(RECORDED DATA begins)

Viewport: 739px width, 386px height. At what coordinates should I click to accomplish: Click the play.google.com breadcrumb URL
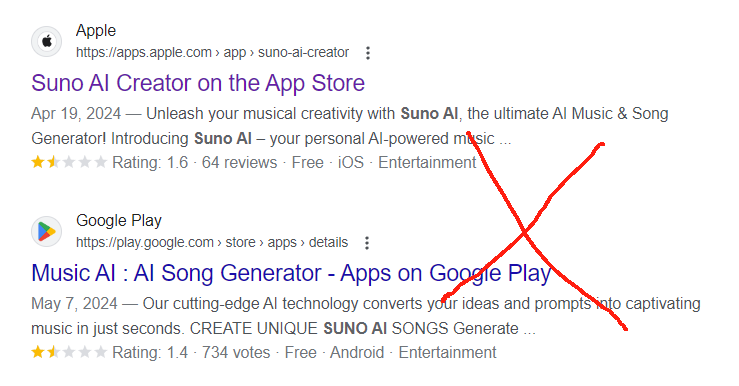[x=212, y=242]
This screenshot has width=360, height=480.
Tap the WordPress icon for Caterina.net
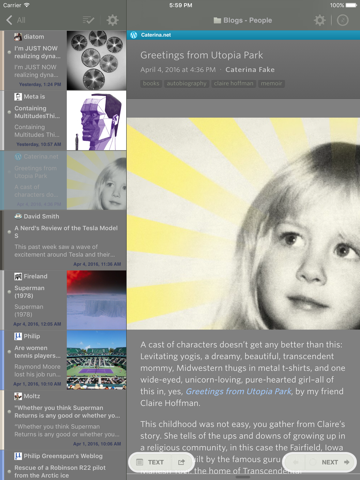(134, 35)
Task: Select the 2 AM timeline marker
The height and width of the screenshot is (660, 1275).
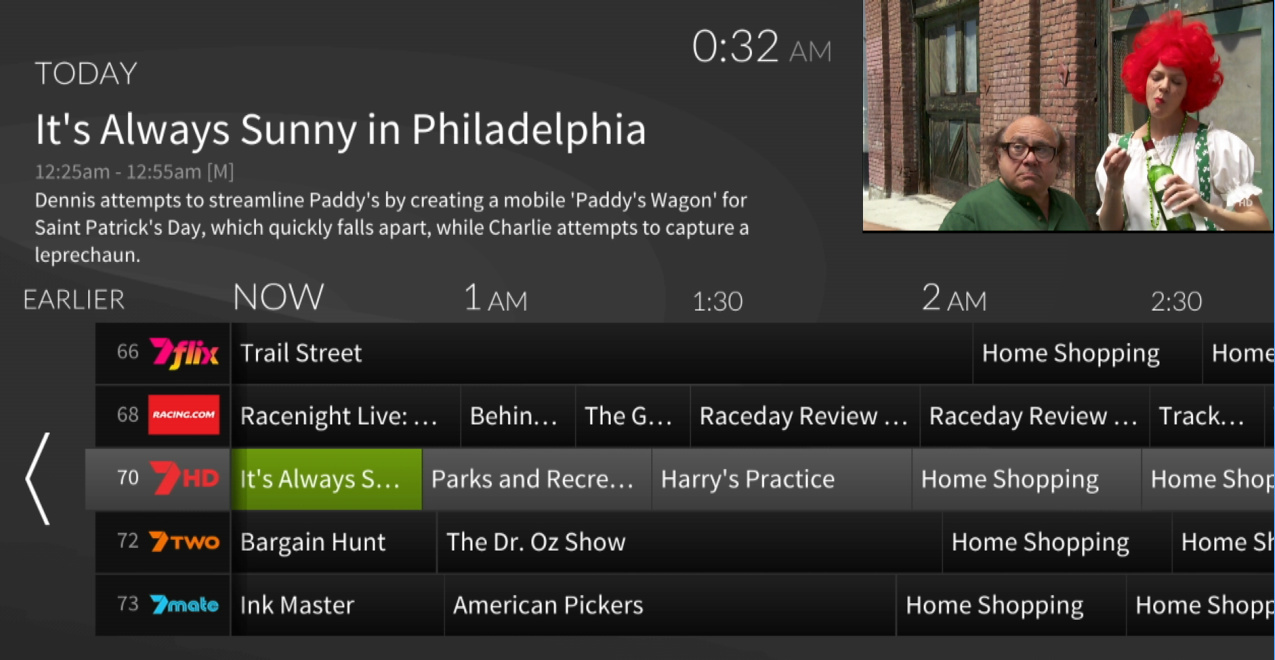Action: 953,298
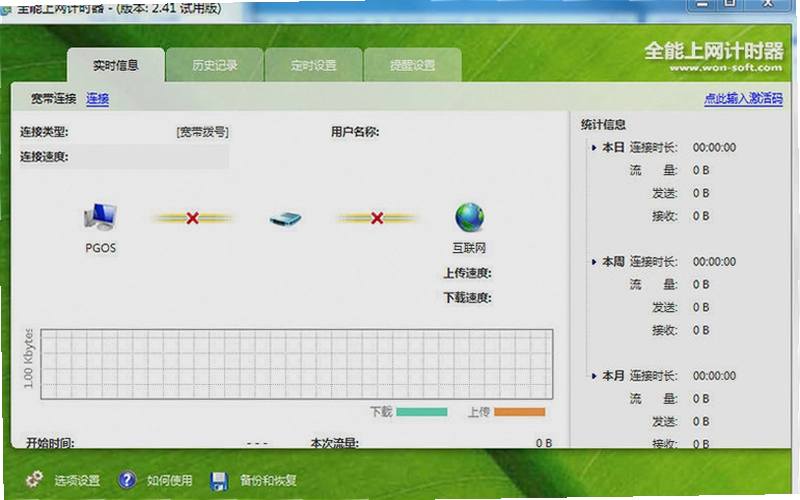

(RECORDED DATA ends)

#### EXERCISE OBJECTIVE
Repeat the data above exactly; images are not part of the copy.

#### WRITTEN REPLY
Viewport: 739px width, 386px height. At what coordinates should I click to accomplish: Click the play.google.com breadcrumb URL
[x=212, y=242]
This screenshot has width=360, height=480.
Tap the WordPress icon for Caterina.net
(134, 35)
Task: Select the 2 AM timeline marker
The height and width of the screenshot is (660, 1275).
Action: 953,298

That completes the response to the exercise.